PROMPT: Between the line containing "1024x842 pixels." and the line containing "Given: Select connector" lies a run of lines; give that run again exactly, with both of those lines, and nothing else from the entries below.
•••
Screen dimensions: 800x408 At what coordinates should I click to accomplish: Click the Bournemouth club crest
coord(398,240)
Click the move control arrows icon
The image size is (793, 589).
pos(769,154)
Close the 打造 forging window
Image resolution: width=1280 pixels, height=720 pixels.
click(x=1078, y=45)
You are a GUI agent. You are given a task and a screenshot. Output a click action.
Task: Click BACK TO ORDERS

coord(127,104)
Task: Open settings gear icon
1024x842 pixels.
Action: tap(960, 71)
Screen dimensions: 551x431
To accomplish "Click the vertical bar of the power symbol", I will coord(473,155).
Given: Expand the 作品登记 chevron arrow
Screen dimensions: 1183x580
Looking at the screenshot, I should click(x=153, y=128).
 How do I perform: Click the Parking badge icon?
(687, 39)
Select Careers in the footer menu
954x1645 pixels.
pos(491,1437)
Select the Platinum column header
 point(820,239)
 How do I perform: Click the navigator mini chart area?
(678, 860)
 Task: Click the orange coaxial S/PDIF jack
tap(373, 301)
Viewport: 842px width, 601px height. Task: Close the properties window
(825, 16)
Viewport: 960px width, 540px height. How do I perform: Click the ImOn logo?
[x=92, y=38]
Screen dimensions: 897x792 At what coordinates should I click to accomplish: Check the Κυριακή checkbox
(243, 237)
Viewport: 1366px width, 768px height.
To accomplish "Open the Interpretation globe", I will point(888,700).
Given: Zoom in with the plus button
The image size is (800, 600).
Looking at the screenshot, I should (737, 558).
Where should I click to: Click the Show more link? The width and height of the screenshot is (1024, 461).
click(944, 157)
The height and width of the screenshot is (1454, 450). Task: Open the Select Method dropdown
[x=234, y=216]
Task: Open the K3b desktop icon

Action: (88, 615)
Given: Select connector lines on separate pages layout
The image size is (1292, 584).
•••
RESULT BELOW:
1024x842 pixels.
Action: tap(960, 71)
Screen dimensions: 551x431
To accomplish "Click the vertical bar of the power symbol", I will coord(473,155).
Given: Expand the 作品登记 chevron arrow
Screen dimensions: 1183x580
Looking at the screenshot, I should click(x=153, y=128).
 How do I perform: Click the Parking badge icon?
(687, 39)
Select Careers in the footer menu
954x1645 pixels.
pos(491,1437)
Select the Platinum column header
 point(820,239)
 How do I perform: Click the navigator mini chart area?
(678, 860)
 Task: Click the orange coaxial S/PDIF jack
tap(373, 301)
Viewport: 842px width, 601px height. Task: Close the properties window
(825, 16)
Viewport: 960px width, 540px height. How do I perform: Click the ImOn logo?
[x=92, y=38]
Screen dimensions: 897x792 At what coordinates should I click to accomplish: Check the Κυριακή checkbox
(243, 237)
Viewport: 1366px width, 768px height.
To accomplish "Open the Interpretation globe", I will point(888,700).
Given: Zoom in with the plus button
The image size is (800, 600).
Looking at the screenshot, I should (737, 558).
Where should I click to: Click the Show more link? The width and height of the screenshot is (1024, 461).
click(944, 157)
The height and width of the screenshot is (1454, 450). Task: Open the Select Method dropdown
[x=234, y=216]
Task: Open the K3b desktop icon

Action: (88, 615)
Given: Select connector lines on separate pages layout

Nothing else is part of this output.